*Given text*:
╭──

For two years, the Whitmans' missionary work went slowly but without major problems. They built a small house out of adobe (mud bricks mixed with grass and baked in the sun), set up a mill for grinding wheat into flour, and brought in farm animals. They both took pride in their newborn daughter, Alice Clarissa. Caring for the new baby helped ease Narcissa's growing homesickness. The mission soon became a popular stopping point for the travelers—mostly mountain men, fur company officials, and a few early settlers—who ventured through the region. Workers at the missions began the hard work of farming, building irrigation systems, and teaching the Cayuse and Nez Percé Indians about agriculture.

Troubles at the mission

By 1840, frequent disputes between the Whitmans and the Spaldings made life increasingly difficult. The rivalry between the two missions was made worse by the arrival of additional missionaries sent by the missionary board. Soon even small decisions, such as whether to pray aloud or silently, became the cause for endless debate and argument. Though all shared in such problems, Narcissa was especially affected. She escaped to her room in tears when others expected her to make household decisions. The missionaries had expected to reach agreement in a spirit of Christian harmony; instead, they bickered and squabbled.

╰──

*Data excerpt*:
╭──

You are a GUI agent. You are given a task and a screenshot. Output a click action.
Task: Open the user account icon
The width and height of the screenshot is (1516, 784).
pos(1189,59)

╰──

*The tasks*:
1. Name the groups of travelers that, according to the passage on the Whitman mission, made the mission a popular stopping point.
2. Continue the passage on the Whitman mission from where it stops.

*Expected outputs*:
1. mountain men, fur company officials, early settlers

2.
Equally troubling was the growing divide between white culture and Indian culture. Both sides expected something of the other that they did not receive. The Cayuse hoped they could share in the whites' technology, which seemed mysterious and powerful, without giving up their own ways. They did not wish to settle down on farms, for they were used to roaming widely in search of their food. And they could not comprehend the white notion of owning the land. The Indians believed that the land belonged to everyone and to no one.

The missionaries thought that the Indians should abandon Indian culture and embrace white ways, especially the Christian religion. At first the Cayuse had no trouble accepting the white man's god. They worshiped many spirits—tree spirits, river spirits, and the like—so they found it easy to add a new god to the list. But they did not like it when the missionaries expected the new god to become their only god. Their discomfort soon turned into resistance, and that resistance grew in the face of the Whitmans' increasing impatience with Indian ways.

Tragedy and survival

In June 1839 the Whitmans' beloved daughter Alice Clarissa had drowned in the nearby Walla Walla River. Narcissa fell into a deep depression, which made it even harder for her to deal with the Indians. According to Carlos Schwantes in The Pacific Northwest, Narcissa began to view the Native Americans as "filthy savages," ungrateful for what the Whitmans were trying to do for them. They in turn saw her as conceited.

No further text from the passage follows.